When I was young my family moved a lot, but we mostly lived in the Pacific Northwest. Wherever we went, we stayed to the outskirts of the towns, where things grew wild and the animals and kids had room to run.

I remember the blackberry brambles. Wide expanses of thorny tangles, growing tall along the sides of gravel roads and spreading along the edges of fields. Among the thick barbed branches and the broad leaves with fine hooks hidden on their undersides there would hang bunches of fruit in various stages of ripeness. There were tiny berries, hard and pale green, dark black berries mummifying on their stems, berries that were half pink and half black, and berries that were large and shiny and perfect, but made my mouth pucker unexpectedly with their pure sour juices.

The best blackberries were usually hard to reach. They were larger than the rest, often hanging high in the branches where the sunlight baked them into sweet delicacies. They were no longer shiny, as their perfect ripeness softened the skin.

It was tricky to get to them. I would have to carefully press my tiny body as close to the bushes as possible, often climbing over the low thick branches until I was enveloped by hundreds of thorns that snagged at my clothes and drew thin white lines on my exposed arms and legs. With one hand I would clear the obstacles to my path, strategically pushing branches to the side, unhooking the leaves that caught on my clothes, all the while pushing my body up onto my tippy-toes and stretching my free arm as far as it could possibly reach.

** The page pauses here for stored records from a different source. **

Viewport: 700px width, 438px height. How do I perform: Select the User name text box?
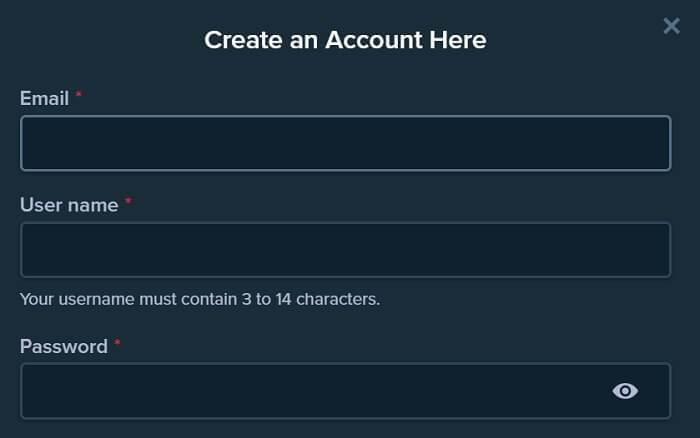pos(346,250)
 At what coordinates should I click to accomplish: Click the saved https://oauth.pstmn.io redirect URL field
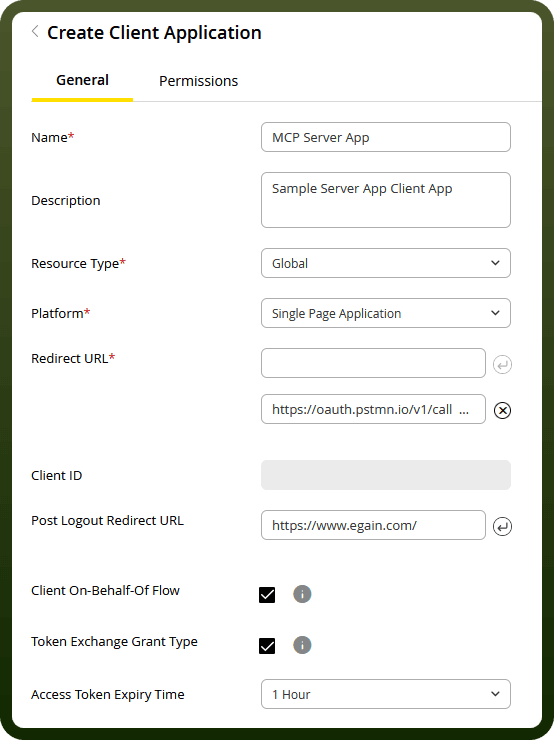(373, 409)
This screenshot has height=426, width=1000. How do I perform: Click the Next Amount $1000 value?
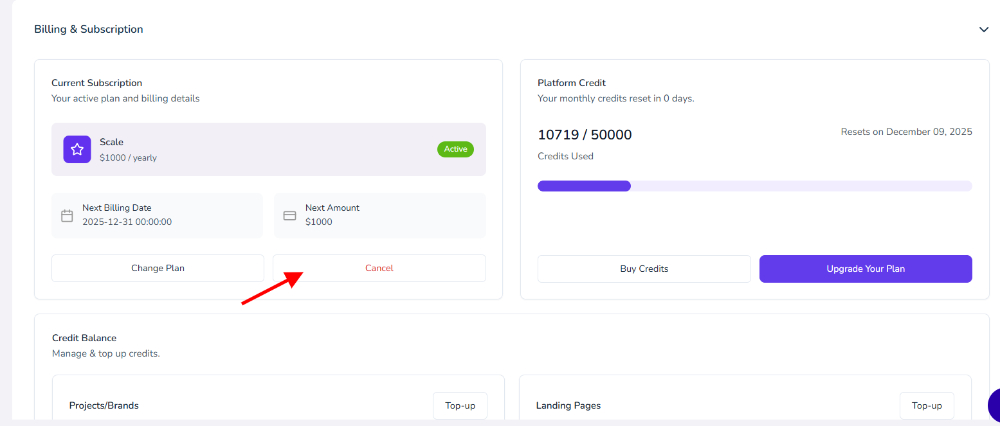[x=319, y=222]
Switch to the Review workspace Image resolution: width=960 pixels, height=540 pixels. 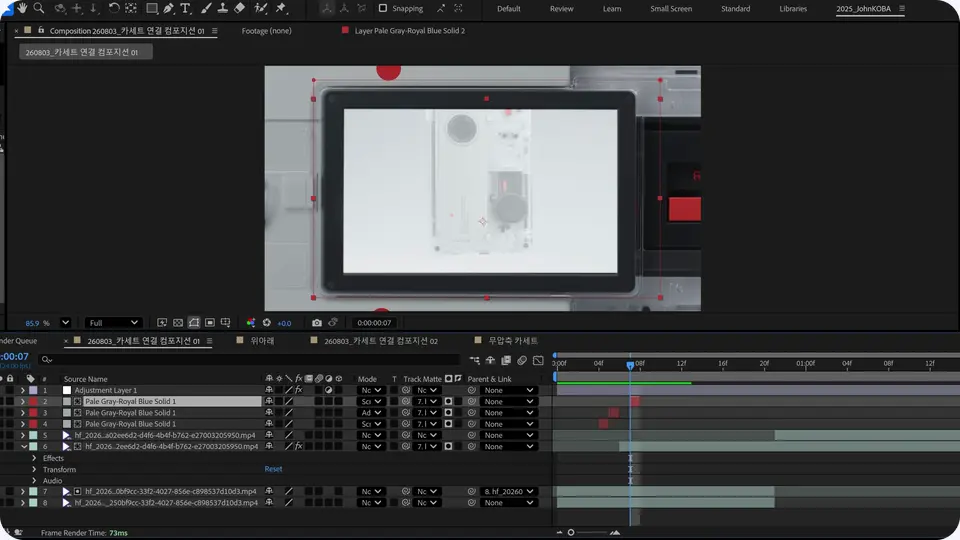point(561,9)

All I had to do was nudge that perfect berry and it would fall from its stem into my hand. I would slowly pull my arm back, careful to not drop my prize. I would hold it for just a moment, turning it slightly in my fingers, inspecting it for bugs and cobwebs, observing as it stained my skin with its seeping purple juice. And then I would pop it in my mouth, pressing it between my tongue and the roof of my mouth, letting it melt, filling my mouth and my senses with the finest honey-sweet liquid. And then I'd swallow the pulp, no need to chew, no need to get the tiny seeds stuck in my teeth.

The perfect blackberry was like the perfect kiss.

This is how I experience the world. This is how I want to be experienced.

Photo taken August 21st, 2011 in Cedar Flat, OR.